Huis clos, acte 3
Le garçon à Garcin.
-Vous m’avez appelé ? (Garcin va pour répondre, mais il jette un coup d’œil à Inès)
Le garçon, (se tournant vers Inès.)
-Vous êtes chez vous, madame. (Silence d’Inès.) Si vous avez des questions à me poser … (Inès se tait.)
Le garçon, (déçu.)
-D’ordinaire les clients aiment à se renseigner … Je n’insiste pas.D’ailleurs, pour la brosse à dents, la sonnette et le bronze de Barbedienne, monsieur est au courant et il vous répondra aussi bien que moi. (Il sort. Un silence. Garcin ne regarde pas Inès. Inès regarde autour d’elle, puis elle se dirige brusquement vers Garcin.)
Inès
-Où est Florence ? (Silence de Garcin.) Je vous demande où est Florence ?
Garcin
-Je n’en sais rien.
Inès
-C’est tout ce que vous avez trouvé ? La torture par l’absence ? Eh bien, c’est manqué. Florence était une petite sotte et je ne la regrette pas.
Garcin
-Je vous demande pardon : pour qui me prenez-vous ?
Inès
-Vous ? Vous êtes le bourreau.
Garcin, (sursaute et puis se met à rire.)

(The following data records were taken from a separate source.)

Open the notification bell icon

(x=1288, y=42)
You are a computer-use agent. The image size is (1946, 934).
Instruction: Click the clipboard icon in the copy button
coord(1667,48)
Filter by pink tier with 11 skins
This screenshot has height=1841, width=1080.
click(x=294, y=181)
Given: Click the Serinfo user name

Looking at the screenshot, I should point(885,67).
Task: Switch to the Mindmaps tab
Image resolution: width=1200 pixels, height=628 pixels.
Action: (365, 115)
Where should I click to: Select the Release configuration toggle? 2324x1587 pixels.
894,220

-C’est une méprise tout à fait amusante. Le bourreau, vraiment ? Vous êtes entrée, vous m’avez regardé et vous avez pensé : C’est le bourreau. Quelle extravagance ! Le garçon est ridicule, il aurait dû nous présenter l’un à l’autre. Le bourreau ! Je suis Joseph Garcin, publiciste et homme de lettres. La vérité, c’est que nous sommes logés à la meme enseigne. Madame…
Inès, (sèchement.)
-Inès Serrano. Mademoiselle.
Garcin
-Très bien. Parfait. Eh bien, la glace est rompue. Ainsi vous me trouvez la mine d’un bourreau ? Et à quoi les reconnaît-on les bourreaux, s’il vous plaît ?
Inès
-Ils ont l’air d’avoir peur.
Garcin
Peur ? C’est trop drôle. Et de qui ? De leurs victimes ?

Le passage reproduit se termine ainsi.